:: Data for the task

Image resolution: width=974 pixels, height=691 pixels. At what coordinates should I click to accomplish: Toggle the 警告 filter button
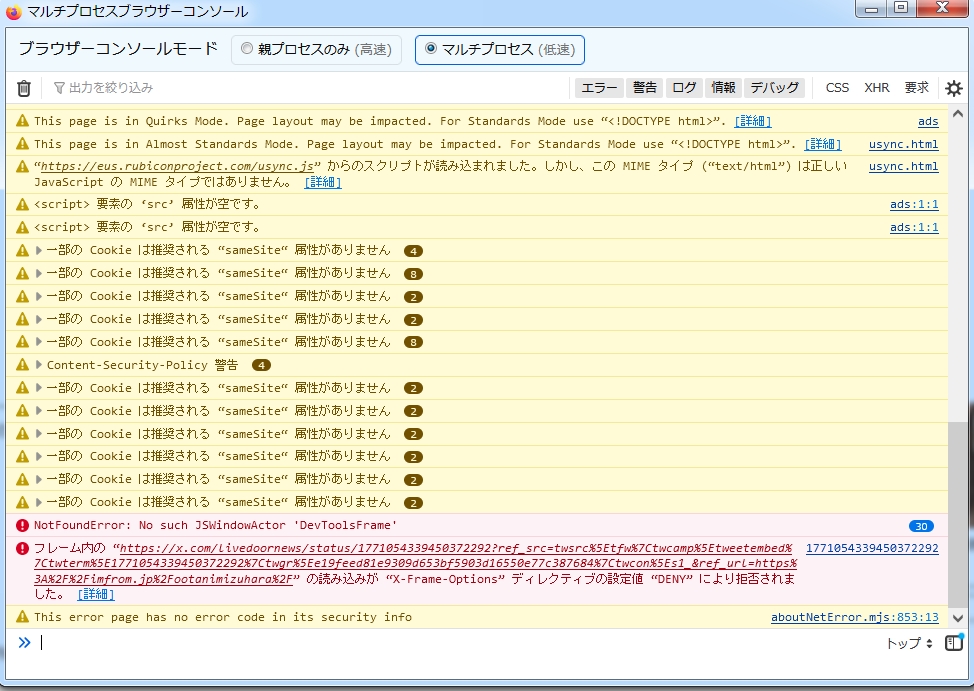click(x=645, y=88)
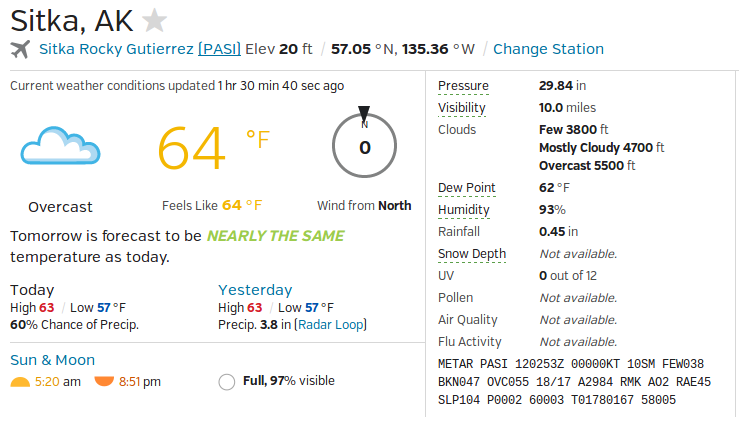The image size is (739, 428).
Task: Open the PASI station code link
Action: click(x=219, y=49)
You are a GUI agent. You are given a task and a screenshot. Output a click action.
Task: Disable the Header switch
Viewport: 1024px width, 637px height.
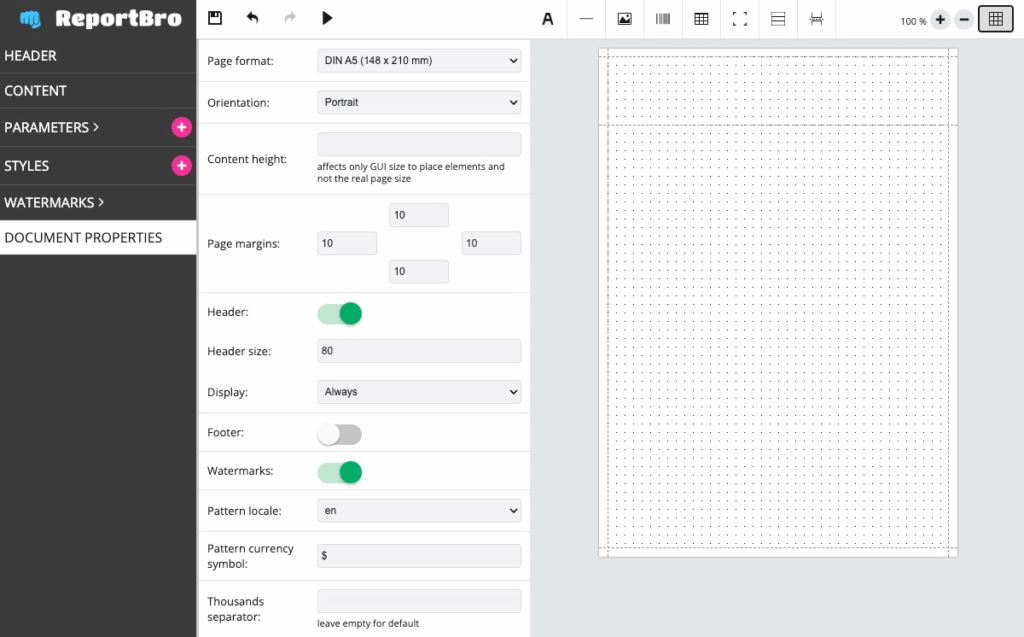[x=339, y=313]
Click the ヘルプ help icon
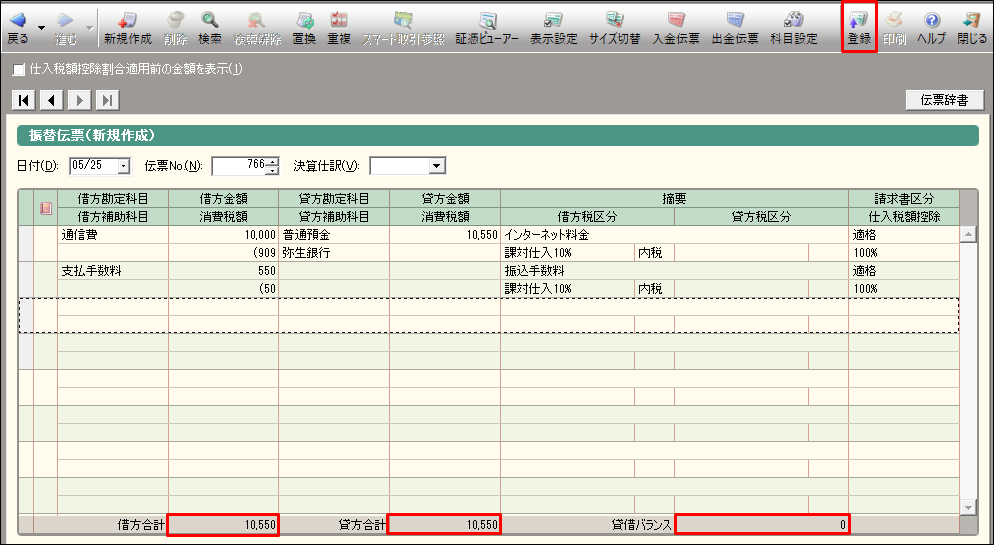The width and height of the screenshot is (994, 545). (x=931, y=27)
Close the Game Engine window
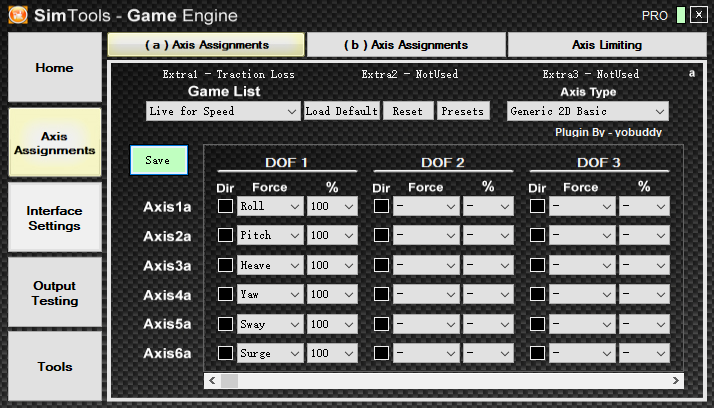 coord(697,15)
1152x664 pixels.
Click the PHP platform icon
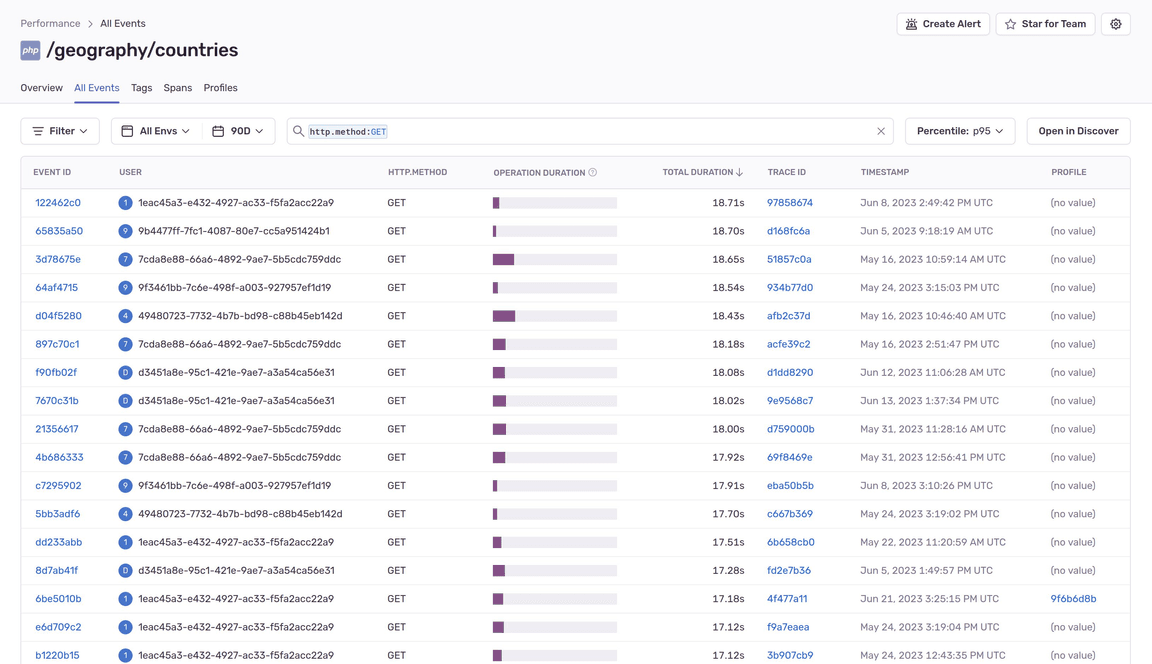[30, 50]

::::

Your answer must contain the full data, repeated exactly, without pictures.

→ Response box
Image resolution: width=974 pixels, height=691 pixels. At what coordinates should I click to accomplish: Toggle the 警告 filter button
click(x=645, y=88)
The image size is (739, 428).
Task: Open the PASI station code link
Action: click(x=219, y=49)
You are a GUI agent. You are given a task and a screenshot. Output a click action.
Task: Disable the Header switch
Viewport: 1024px width, 637px height.
[x=339, y=313]
Click the ヘルプ help icon
The width and height of the screenshot is (994, 545). (x=931, y=27)
Close the Game Engine window
 coord(697,15)
1152x664 pixels.
Click the PHP platform icon
[30, 50]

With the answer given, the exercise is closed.